**任务要求**
将下列全部记录逐行照录，不得改动任何字符。

═══ 所用记录 ═══

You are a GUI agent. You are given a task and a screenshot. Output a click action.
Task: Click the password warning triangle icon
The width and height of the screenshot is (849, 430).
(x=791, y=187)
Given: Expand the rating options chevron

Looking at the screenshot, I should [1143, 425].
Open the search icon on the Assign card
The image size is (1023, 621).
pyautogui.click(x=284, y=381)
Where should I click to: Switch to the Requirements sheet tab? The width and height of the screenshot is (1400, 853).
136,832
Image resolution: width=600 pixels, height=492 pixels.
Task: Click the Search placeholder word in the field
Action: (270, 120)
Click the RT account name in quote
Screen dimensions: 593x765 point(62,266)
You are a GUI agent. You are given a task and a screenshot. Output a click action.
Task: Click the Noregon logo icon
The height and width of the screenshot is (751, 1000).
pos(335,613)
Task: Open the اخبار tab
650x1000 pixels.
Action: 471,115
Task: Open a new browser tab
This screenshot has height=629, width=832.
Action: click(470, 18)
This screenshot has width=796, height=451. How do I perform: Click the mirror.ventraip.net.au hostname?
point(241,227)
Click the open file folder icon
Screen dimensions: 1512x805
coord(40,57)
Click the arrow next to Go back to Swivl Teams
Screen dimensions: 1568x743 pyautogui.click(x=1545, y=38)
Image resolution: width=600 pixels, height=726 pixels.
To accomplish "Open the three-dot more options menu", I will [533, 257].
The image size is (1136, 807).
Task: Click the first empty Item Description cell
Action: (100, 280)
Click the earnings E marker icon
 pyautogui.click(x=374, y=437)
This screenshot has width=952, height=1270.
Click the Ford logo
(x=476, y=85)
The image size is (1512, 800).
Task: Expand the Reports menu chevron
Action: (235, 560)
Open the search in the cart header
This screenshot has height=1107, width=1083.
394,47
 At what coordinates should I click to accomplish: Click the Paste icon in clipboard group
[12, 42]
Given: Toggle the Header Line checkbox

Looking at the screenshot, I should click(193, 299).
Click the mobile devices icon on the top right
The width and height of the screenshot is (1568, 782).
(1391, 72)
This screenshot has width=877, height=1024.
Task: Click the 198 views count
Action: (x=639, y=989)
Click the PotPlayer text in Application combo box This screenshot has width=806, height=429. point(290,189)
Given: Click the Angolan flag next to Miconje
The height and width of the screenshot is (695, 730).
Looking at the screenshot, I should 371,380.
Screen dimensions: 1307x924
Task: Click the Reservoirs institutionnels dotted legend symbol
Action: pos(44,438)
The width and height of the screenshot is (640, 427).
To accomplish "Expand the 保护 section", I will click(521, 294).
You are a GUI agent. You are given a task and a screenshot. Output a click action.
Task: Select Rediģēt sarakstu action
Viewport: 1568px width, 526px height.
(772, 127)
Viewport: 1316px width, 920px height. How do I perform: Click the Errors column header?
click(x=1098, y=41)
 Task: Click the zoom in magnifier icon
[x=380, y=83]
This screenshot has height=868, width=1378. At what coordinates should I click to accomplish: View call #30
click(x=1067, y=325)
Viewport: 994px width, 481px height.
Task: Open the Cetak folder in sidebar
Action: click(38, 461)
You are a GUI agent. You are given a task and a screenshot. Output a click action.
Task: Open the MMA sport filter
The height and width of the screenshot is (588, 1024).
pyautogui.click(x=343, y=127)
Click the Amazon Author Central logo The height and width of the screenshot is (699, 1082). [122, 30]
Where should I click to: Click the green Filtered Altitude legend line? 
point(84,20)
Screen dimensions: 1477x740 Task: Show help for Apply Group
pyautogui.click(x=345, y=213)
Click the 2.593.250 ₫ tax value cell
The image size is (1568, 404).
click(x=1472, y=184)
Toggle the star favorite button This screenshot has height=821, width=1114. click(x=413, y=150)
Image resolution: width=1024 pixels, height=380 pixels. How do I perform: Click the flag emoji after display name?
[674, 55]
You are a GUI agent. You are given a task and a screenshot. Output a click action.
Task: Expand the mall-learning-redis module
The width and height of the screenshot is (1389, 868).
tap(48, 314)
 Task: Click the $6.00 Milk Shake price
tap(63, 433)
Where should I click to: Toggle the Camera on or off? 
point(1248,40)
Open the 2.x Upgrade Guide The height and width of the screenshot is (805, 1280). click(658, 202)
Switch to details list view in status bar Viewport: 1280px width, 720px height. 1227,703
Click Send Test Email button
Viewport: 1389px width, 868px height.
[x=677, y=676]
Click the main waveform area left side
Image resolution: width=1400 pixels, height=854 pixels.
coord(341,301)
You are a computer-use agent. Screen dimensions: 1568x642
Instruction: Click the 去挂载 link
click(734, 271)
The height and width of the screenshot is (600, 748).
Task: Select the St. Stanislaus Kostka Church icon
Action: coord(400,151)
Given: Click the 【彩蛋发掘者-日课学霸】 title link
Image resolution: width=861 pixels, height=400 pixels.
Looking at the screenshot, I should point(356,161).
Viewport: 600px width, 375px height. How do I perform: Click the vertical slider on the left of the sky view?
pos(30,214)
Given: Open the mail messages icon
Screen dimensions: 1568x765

═══

**问题解答**
You are a GUI agent. You are given a task and a screenshot. Output a click action.
Task: Click the password warning triangle icon
The width and height of the screenshot is (849, 430).
(x=791, y=187)
Given: Expand the rating options chevron

Looking at the screenshot, I should [1143, 425].
Open the search icon on the Assign card
The image size is (1023, 621).
pyautogui.click(x=284, y=381)
Where should I click to: Switch to the Requirements sheet tab? The width and height of the screenshot is (1400, 853).
136,832
Image resolution: width=600 pixels, height=492 pixels.
Task: Click the Search placeholder word in the field
Action: (270, 120)
Click the RT account name in quote
Screen dimensions: 593x765 point(62,266)
You are a GUI agent. You are given a task and a screenshot. Output a click action.
Task: Click the Noregon logo icon
The height and width of the screenshot is (751, 1000).
pos(335,613)
Task: Open the اخبار tab
650x1000 pixels.
Action: 471,115
Task: Open a new browser tab
This screenshot has height=629, width=832.
Action: click(470, 18)
This screenshot has width=796, height=451. How do I perform: Click the mirror.ventraip.net.au hostname?
point(241,227)
Click the open file folder icon
Screen dimensions: 1512x805
coord(40,57)
Click the arrow next to Go back to Swivl Teams
Screen dimensions: 1568x743 pyautogui.click(x=1545, y=38)
Image resolution: width=600 pixels, height=726 pixels.
To accomplish "Open the three-dot more options menu", I will [533, 257].
The image size is (1136, 807).
Task: Click the first empty Item Description cell
Action: (100, 280)
Click the earnings E marker icon
 pyautogui.click(x=374, y=437)
This screenshot has width=952, height=1270.
Click the Ford logo
(x=476, y=85)
The image size is (1512, 800).
Task: Expand the Reports menu chevron
Action: (235, 560)
Open the search in the cart header
This screenshot has height=1107, width=1083.
394,47
 At what coordinates should I click to accomplish: Click the Paste icon in clipboard group
[12, 42]
Given: Toggle the Header Line checkbox

Looking at the screenshot, I should click(193, 299).
Click the mobile devices icon on the top right
The width and height of the screenshot is (1568, 782).
(1391, 72)
This screenshot has width=877, height=1024.
Task: Click the 198 views count
Action: (x=639, y=989)
Click the PotPlayer text in Application combo box This screenshot has width=806, height=429. point(290,189)
Given: Click the Angolan flag next to Miconje
The height and width of the screenshot is (695, 730).
Looking at the screenshot, I should 371,380.
Screen dimensions: 1307x924
Task: Click the Reservoirs institutionnels dotted legend symbol
Action: pos(44,438)
The width and height of the screenshot is (640, 427).
To accomplish "Expand the 保护 section", I will click(521, 294).
You are a GUI agent. You are given a task and a screenshot. Output a click action.
Task: Select Rediģēt sarakstu action
Viewport: 1568px width, 526px height.
(772, 127)
Viewport: 1316px width, 920px height. How do I perform: Click the Errors column header?
click(x=1098, y=41)
 Task: Click the zoom in magnifier icon
[x=380, y=83]
This screenshot has height=868, width=1378. At what coordinates should I click to accomplish: View call #30
click(x=1067, y=325)
Viewport: 994px width, 481px height.
Task: Open the Cetak folder in sidebar
Action: click(38, 461)
You are a GUI agent. You are given a task and a screenshot. Output a click action.
Task: Open the MMA sport filter
The height and width of the screenshot is (588, 1024).
pyautogui.click(x=343, y=127)
Click the Amazon Author Central logo The height and width of the screenshot is (699, 1082). [122, 30]
Where should I click to: Click the green Filtered Altitude legend line? 
point(84,20)
Screen dimensions: 1477x740 Task: Show help for Apply Group
pyautogui.click(x=345, y=213)
Click the 2.593.250 ₫ tax value cell
The image size is (1568, 404).
click(x=1472, y=184)
Toggle the star favorite button This screenshot has height=821, width=1114. click(x=413, y=150)
Image resolution: width=1024 pixels, height=380 pixels. How do I perform: Click the flag emoji after display name?
[674, 55]
You are a GUI agent. You are given a task and a screenshot. Output a click action.
Task: Expand the mall-learning-redis module
The width and height of the screenshot is (1389, 868).
tap(48, 314)
 Task: Click the $6.00 Milk Shake price
tap(63, 433)
Where should I click to: Toggle the Camera on or off? 
point(1248,40)
Open the 2.x Upgrade Guide The height and width of the screenshot is (805, 1280). click(658, 202)
Switch to details list view in status bar Viewport: 1280px width, 720px height. 1227,703
Click Send Test Email button
Viewport: 1389px width, 868px height.
[x=677, y=676]
Click the main waveform area left side
Image resolution: width=1400 pixels, height=854 pixels.
coord(341,301)
You are a computer-use agent. Screen dimensions: 1568x642
Instruction: Click the 去挂载 link
click(734, 271)
The height and width of the screenshot is (600, 748).
Task: Select the St. Stanislaus Kostka Church icon
Action: coord(400,151)
Given: Click the 【彩蛋发掘者-日课学霸】 title link
Image resolution: width=861 pixels, height=400 pixels.
Looking at the screenshot, I should point(356,161).
Viewport: 600px width, 375px height. How do I perform: Click the vertical slider on the left of the sky view?
pos(30,214)
Given: Open the mail messages icon
Screen dimensions: 1568x765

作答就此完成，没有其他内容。